**VORLIEGENDER TEXT:**
______
Erklärung der Forschungsgruppe Ethisch-Ökologisches Rating (FGEÖR) der Goethe-Universität Frankfurt
1997 veröffentlichte die FGEÖR den sogenannten Frankfurt-Hohenheimer-Leitfaden (FHL) – Ethische Bewertung von Unternehmen. Nach fast zwanzig Jahren war nun es an der Zeit, sich an eine kritische Relektüre zu wagen, denn viel hatte sich inzwischen in der Nachhaltigkeitsdiskussion bewegt und verändert – und nicht nur zum Besten: Der Begriff selbst ist durch dutzendfache Definitionsversuche reichlich verunklart worden; Ratingagenturen missbrauchen ihn in seiner schwachen Form ebenso wie Industrie-Unternehmen zum Greenwashing. Das Ergebnis ist eine weitestgehende Aufspaltung der Nachhaltigkeitsforschung. Daher bleibt ihre Wirkung auf Politik und Gesellschaft schwächer als seinerzeit erwartet. Hier setzt die Neuauflage des FHL an: Mit einem starken Nachhaltigkeitsbegriff und daran orientierten aktualisierten Kriterien will er Ordnung in die Diskussion und Klarheit in die Argumentation bringen.
Aus der Komplexität dieses Vorhabens ergibt sich, dass es weiterer Forschungen und anschließender bzw. begleitender Publikationen zu diesem Themenkomplex bedarf, insbesondere im Bereich der Operationalisierung von Kulturverträglichkeit sowie der (exemplarischen) Zuweisung von Externalisierungskosten zu einzelnen Bewertungskriterien.
Anders als der ursprüngliche FHL (1997) richtet sich der FHL 2.0 nicht mehr zentral an Nachhaltigkeitsrating-Agenturen, Unternehmen und Banken, sondern an alle Stakeholder. Es geht um die Realisierung einer Kreislaufwirtschaft. Hier werden Konsumenten/Verbraucher zu Usern/Nutzern des Planeten, wenn sie beim Kauf darauf achten, dass sie überall, wo es möglich ist, Produkte mit ehrlichen Preisen erwerben und Billigprodukte ablehnen, weil der niedrige Preis in der Regel der Abwälzung ökologischer und sozialer Kosten auf die Allgemeinheit geschuldet ist und das Gemeinwohl schädigt.
Es geht also alle an, denn eine Wirtschaft, die ihr Wachstum und ihre Gewinne durch die Abwälzung von Kosten auf die Gesellschaft und das Gemeinwohl und nicht durch Marktleistung erzielt, sägt den Ast ab, auf dem sie sitzt.
Die Forschungsgruppe Ethisch-Ökologisches Rating ist eine interdisziplinär, transdisziplinär, ökumenisch und interkulturell zusammengesetzte Gruppe am Fachbereich Katholische Theologie der Goethe-Universität Frankfurt. Sie hat 1997 für die Nachhaltigkeitsbewertung von Unternehmen eine Kriteriologie, den sogenannten Frankfurt-Hohenheimer Leitfaden (FHL), vorgelegt. Diese Kriteriologie berücksichtigt drei Bewertungsdimensionen: Natur-, Sozial- und Kulturverträglichkeit. Sie ist u.a. die Grundlage des Corporate Responsibility Ratings (CRR) der oekom research AG in München.
______
**DATENAUSZUG:**
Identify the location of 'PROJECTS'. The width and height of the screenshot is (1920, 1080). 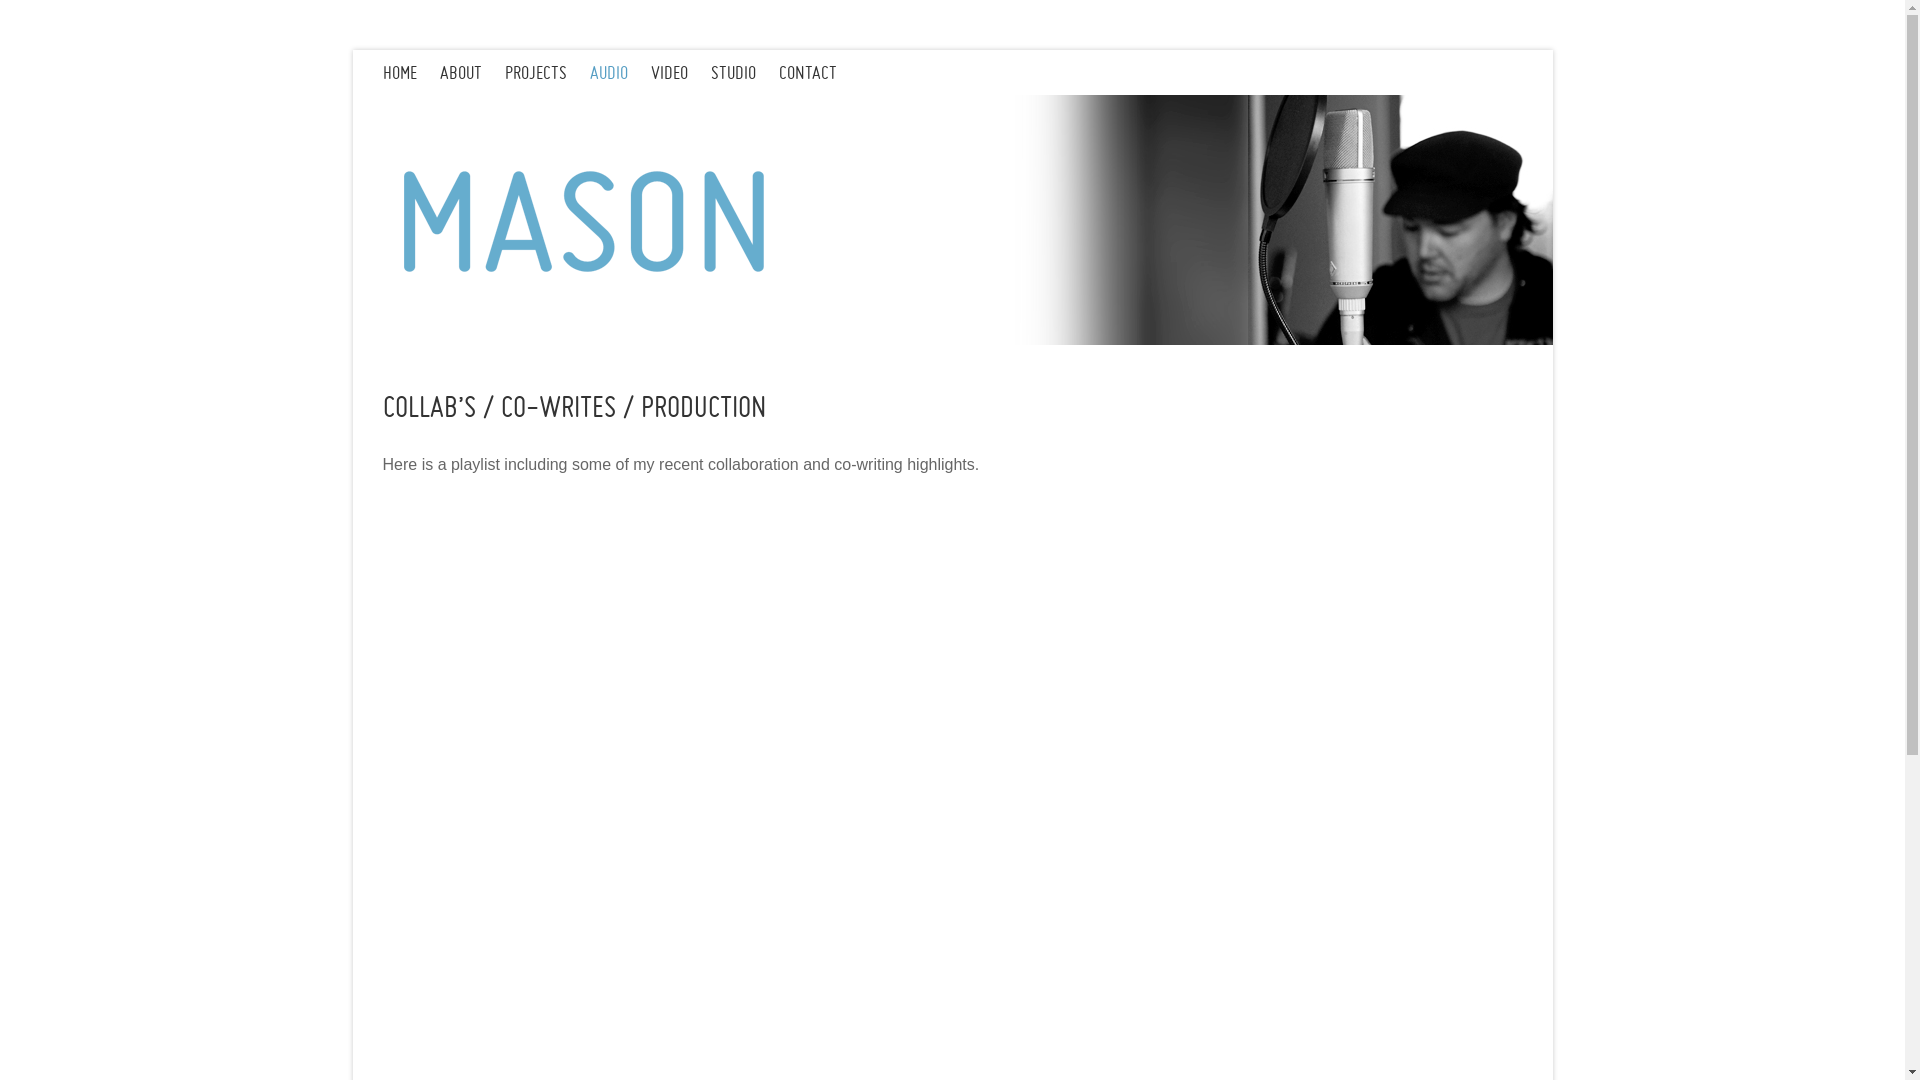
(546, 71).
______
**AUFGABE UND VORGABEN:** Zitiere aus der Erklärung zum Frankfurt-Hohenheimer Leitfaden wörtlich die Stelle, die mit „Es geht also“ beginnt und bis einschließlich „dem sie sitzt.“ reicht. Die Auflistung ist eigenständiges Material und gehört nicht zum Text.

**ANTWORT FOLGT:**
Es geht also alle an, denn eine Wirtschaft, die ihr Wachstum und ihre Gewinne durch die Abwälzung von Kosten auf die Gesellschaft und das Gemeinwohl und nicht durch Marktleistung erzielt, sägt den Ast ab, auf dem sie sitzt.